• **Brief**: Copy the data below word for word, starting at the line with "You are a computer-use" and going through the end of the data. Leave out the pictures.

Collection entries:
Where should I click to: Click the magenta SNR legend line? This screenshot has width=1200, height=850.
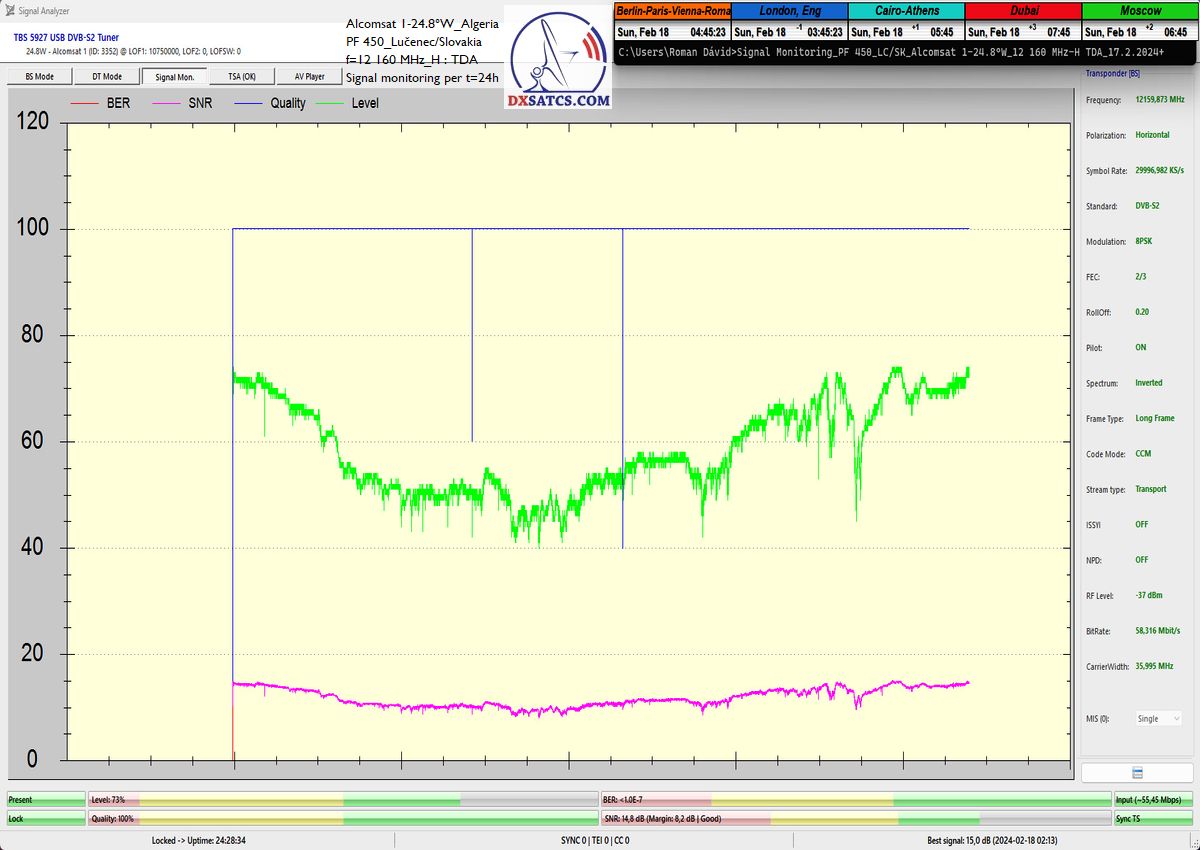[x=167, y=103]
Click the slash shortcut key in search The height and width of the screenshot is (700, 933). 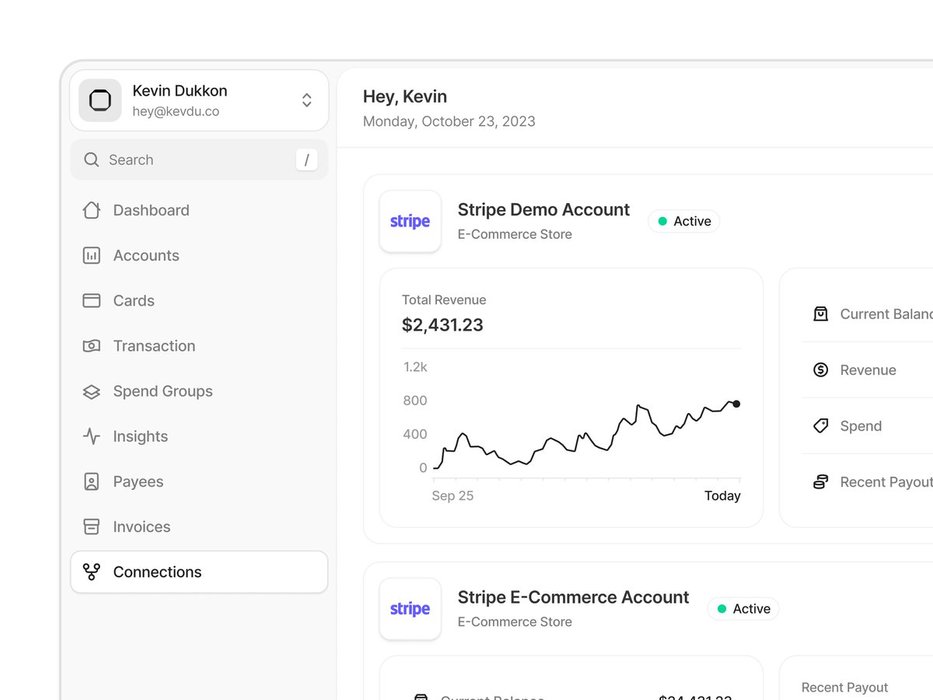[x=307, y=160]
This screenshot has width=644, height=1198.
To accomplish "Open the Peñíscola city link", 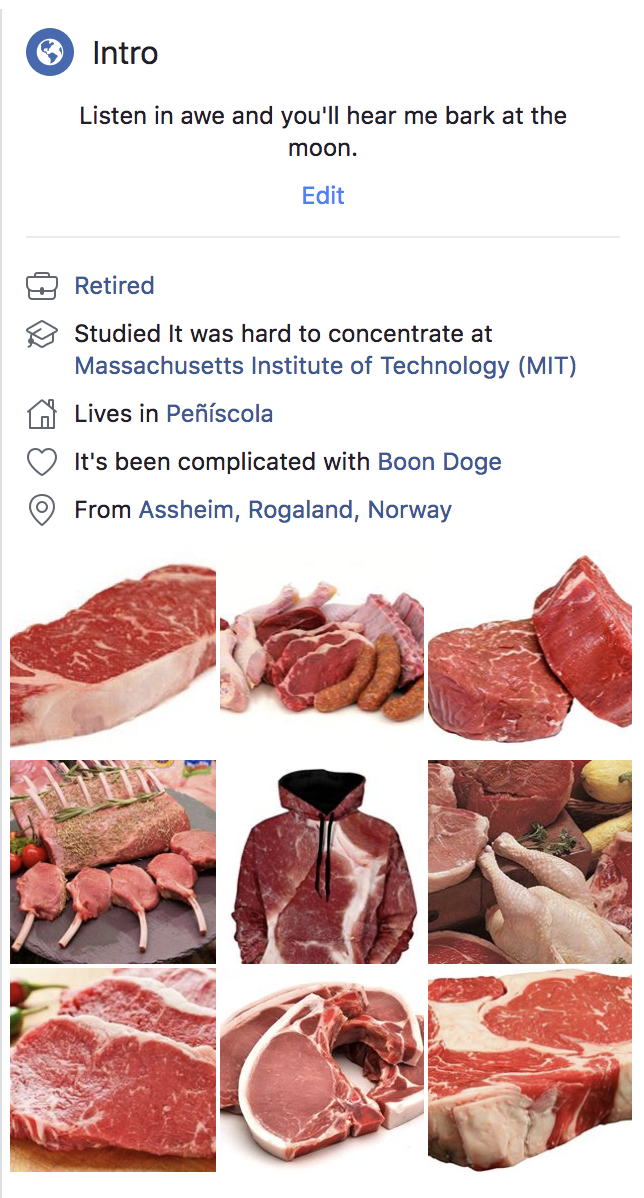I will point(219,414).
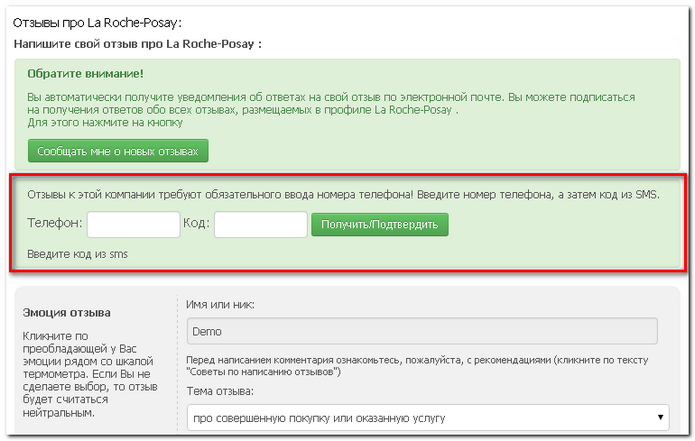This screenshot has width=695, height=441.
Task: Click the arrow on the review topic combo box
Action: point(661,416)
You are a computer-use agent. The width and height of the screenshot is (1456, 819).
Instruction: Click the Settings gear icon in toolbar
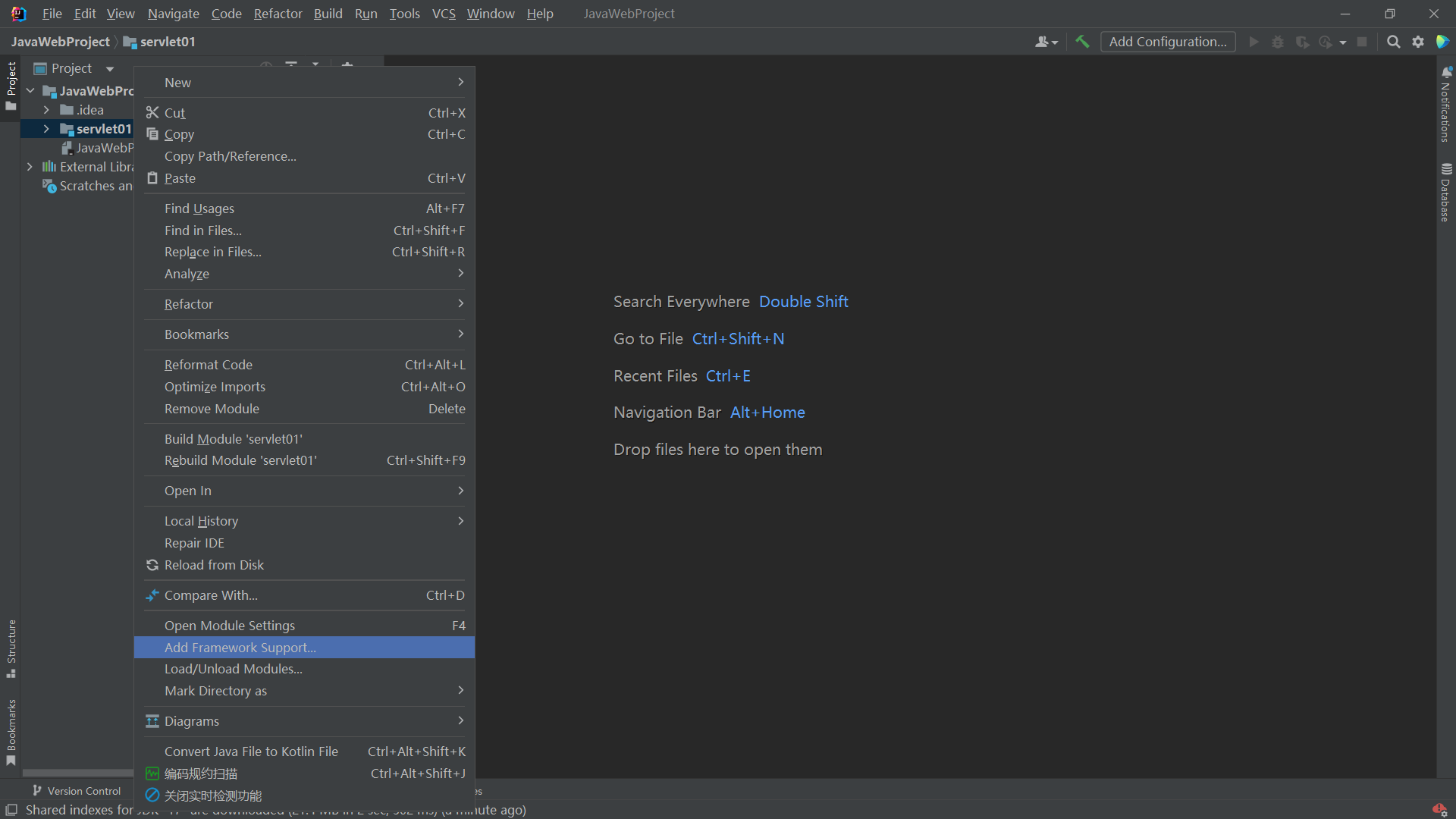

• **Final result**:
You are a computer-use agent. The width and height of the screenshot is (1456, 819).
Instruction: Click the Settings gear icon in toolbar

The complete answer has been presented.